* [Extrait fourni]:
┌────────
La jurisprudence francophone des Cours suprêmes


recherche avancée

16/01/2014 | FRANCE | N°12NC00093

France | France, Cour administrative d'appel de Nancy, 2ème chambre - formation à 3, 16 janvier 2014, 12NC00093


Vu la requête, enregistrée le 14 janvier 2012, présentée pour M. et Mme B...C..., demeurant..., par MeA... ;

M. et Mme C... demandent à la Cour :

1°) de réformer le jugement n° 1000119 du 8 novembre 2011 du tribunal administratif de Nancy en tant qu'il a rejeté leur demande en décharge des compléments d'impôt sur le revenu et de contributions sociales qui leur ont été assignés au titre des années 2004, 2005 et 2006, y compris les pénalités ;

2°) de prononcer la décharge du surplus des impositions contestées et des pénalités y afférentes ;

3) de mettre à la charge de l'Etat une somme de 1 500 euros au titre de l'article L. 761-1 du c...
└────────
* [Consigne écrite 1]: Filtrez la liste ci-dessous en recopiant chaque ligne où figure le mot « page ».

* [Données de la liste]:
┌────────
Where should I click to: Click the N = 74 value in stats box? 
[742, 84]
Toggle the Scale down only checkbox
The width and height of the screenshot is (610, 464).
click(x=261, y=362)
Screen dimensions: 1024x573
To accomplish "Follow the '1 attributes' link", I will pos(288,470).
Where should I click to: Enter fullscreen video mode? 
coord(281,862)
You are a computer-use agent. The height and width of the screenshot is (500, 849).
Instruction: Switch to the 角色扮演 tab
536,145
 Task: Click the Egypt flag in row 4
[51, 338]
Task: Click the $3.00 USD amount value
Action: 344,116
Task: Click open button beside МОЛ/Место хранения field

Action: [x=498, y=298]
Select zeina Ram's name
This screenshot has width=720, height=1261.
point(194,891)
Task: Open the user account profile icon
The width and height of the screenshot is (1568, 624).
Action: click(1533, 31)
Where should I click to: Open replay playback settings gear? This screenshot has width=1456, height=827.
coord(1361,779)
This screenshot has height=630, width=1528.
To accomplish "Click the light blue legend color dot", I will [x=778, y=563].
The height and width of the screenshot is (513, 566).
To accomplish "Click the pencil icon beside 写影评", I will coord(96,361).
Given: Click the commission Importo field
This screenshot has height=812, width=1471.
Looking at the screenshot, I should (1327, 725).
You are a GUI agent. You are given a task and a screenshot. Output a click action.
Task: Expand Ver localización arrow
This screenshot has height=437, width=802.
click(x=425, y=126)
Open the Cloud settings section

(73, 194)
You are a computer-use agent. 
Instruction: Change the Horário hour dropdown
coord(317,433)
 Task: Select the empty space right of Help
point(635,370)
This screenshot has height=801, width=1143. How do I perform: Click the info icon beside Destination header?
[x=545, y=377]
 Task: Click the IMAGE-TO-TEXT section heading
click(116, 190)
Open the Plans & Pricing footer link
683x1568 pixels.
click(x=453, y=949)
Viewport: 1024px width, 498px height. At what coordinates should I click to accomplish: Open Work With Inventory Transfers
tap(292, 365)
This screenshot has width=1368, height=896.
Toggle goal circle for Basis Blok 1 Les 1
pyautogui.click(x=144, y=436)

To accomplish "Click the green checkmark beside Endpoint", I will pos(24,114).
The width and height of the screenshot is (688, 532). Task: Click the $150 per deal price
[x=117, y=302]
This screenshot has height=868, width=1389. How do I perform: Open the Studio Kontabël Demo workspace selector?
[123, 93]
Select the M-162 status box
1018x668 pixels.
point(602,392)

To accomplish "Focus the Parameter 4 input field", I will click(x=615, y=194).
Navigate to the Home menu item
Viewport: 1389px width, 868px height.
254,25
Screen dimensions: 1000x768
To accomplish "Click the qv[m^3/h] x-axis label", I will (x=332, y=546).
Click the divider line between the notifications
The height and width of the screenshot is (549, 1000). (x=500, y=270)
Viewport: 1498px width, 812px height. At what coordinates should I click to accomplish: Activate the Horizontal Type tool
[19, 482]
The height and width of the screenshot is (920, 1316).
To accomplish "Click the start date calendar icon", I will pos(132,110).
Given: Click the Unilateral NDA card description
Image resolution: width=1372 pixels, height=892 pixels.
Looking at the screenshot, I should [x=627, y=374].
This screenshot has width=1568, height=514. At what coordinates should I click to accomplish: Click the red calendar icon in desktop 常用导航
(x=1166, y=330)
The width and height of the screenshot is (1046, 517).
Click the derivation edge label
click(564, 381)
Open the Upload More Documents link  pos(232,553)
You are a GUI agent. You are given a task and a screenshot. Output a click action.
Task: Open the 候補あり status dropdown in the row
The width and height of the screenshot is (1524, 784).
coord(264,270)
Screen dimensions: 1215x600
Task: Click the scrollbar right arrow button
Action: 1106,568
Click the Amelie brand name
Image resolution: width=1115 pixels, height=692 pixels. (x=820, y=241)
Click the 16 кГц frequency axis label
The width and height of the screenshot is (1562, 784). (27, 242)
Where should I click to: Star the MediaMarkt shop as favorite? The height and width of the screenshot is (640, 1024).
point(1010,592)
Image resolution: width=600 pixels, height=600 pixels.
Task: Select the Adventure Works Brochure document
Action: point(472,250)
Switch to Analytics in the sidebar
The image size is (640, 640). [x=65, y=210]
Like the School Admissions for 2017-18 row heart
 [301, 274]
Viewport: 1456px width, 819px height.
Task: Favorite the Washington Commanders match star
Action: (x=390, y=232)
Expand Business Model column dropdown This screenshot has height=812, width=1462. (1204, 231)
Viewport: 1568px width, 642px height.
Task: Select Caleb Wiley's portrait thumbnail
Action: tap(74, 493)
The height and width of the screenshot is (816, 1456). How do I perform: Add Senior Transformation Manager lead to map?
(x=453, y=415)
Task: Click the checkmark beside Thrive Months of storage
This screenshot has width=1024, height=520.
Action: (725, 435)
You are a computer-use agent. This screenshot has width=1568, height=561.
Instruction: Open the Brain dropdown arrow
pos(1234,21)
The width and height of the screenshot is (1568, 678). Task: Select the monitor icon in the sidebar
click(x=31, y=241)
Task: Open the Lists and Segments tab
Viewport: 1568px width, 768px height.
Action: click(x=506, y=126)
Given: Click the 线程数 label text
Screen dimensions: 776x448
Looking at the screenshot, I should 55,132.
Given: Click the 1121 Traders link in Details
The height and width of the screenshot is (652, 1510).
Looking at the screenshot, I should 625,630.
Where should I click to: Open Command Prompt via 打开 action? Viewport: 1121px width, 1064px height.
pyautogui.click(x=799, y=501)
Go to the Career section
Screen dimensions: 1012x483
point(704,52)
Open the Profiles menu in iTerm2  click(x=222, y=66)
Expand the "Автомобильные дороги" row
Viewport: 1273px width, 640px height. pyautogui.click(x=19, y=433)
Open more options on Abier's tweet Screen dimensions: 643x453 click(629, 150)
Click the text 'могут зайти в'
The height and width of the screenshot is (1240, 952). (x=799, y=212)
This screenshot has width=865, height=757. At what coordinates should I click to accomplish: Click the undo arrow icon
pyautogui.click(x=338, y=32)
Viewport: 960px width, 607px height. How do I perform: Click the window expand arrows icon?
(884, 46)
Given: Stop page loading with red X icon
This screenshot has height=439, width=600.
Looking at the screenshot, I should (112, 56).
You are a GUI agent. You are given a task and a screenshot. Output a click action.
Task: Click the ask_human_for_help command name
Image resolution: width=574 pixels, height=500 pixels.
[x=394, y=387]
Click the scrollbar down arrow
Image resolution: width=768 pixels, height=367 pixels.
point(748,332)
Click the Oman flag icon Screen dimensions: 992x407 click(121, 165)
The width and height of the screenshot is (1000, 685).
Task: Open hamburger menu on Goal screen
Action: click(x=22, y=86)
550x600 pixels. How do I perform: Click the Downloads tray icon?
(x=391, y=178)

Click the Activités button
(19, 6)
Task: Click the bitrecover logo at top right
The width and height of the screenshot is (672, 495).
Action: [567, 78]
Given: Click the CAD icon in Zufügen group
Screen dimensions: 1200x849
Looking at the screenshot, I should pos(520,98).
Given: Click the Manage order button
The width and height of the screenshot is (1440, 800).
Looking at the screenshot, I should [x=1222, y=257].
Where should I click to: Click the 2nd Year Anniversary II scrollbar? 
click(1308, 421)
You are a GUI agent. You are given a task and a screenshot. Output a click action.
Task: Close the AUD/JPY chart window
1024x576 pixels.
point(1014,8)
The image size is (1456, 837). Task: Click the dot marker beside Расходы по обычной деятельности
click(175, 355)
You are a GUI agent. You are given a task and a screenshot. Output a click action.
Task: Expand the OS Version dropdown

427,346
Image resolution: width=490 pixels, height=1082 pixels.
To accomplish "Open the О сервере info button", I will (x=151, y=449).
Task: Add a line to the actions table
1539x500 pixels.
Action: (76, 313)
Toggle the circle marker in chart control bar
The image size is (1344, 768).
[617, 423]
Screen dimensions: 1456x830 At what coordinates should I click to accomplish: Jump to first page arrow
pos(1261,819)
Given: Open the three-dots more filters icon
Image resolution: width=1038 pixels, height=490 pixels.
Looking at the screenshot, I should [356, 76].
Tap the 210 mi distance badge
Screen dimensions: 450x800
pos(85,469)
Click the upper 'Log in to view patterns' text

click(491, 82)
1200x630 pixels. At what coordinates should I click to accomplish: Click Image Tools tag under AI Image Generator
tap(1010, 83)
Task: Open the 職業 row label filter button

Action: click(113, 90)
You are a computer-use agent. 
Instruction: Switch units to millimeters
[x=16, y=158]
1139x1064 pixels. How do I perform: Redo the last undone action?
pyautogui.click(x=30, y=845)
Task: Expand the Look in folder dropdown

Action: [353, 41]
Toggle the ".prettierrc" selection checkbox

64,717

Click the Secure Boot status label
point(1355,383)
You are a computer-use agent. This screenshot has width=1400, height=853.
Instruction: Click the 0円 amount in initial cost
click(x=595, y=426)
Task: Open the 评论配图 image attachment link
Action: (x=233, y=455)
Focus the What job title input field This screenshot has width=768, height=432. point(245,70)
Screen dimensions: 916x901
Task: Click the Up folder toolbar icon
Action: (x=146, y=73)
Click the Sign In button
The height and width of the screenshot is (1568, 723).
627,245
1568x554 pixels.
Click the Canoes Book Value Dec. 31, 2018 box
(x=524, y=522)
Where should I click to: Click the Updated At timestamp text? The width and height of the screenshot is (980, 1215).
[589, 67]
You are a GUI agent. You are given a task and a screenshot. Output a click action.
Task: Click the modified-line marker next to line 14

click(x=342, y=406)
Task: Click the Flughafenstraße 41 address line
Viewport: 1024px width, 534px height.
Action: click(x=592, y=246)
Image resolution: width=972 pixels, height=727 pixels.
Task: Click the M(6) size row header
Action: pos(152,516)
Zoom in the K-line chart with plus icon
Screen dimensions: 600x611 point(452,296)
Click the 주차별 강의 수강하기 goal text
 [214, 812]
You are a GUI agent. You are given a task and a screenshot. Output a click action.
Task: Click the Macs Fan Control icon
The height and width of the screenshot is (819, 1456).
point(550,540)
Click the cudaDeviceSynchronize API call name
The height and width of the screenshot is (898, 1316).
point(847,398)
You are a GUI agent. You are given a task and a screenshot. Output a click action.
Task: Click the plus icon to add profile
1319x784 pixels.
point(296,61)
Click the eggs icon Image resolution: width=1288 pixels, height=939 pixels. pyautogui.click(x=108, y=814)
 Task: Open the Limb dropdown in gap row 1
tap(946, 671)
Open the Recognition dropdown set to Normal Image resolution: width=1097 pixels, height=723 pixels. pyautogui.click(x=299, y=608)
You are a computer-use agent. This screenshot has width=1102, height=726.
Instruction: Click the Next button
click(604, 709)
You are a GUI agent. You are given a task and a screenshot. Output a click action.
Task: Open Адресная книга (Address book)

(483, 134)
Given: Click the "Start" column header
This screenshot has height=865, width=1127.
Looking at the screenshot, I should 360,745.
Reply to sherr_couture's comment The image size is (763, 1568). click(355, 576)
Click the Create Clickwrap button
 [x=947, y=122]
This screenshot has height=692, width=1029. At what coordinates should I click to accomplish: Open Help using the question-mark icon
└────────
* [Consigne écrite 2]: Reprenez tout le passage de l'extrait de jurisprudence qui va de « 2°) de prononcer » jusqu'à « 761-1 du c... », mis à jour avec « majorations » à la place de « pénalités ».

* [Réponse écrite 1]:
Given: Stop page loading with red X icon
Screen dimensions: 1456x830 At what coordinates should I click to accomplish: Jump to first page arrow

* [Réponse écrite 2]:
2°) de prononcer la décharge du surplus des impositions contestées et des majorations y afférentes ;

3) de mettre à la charge de l'Etat une somme de 1 500 euros au titre de l'article L. 761-1 du c...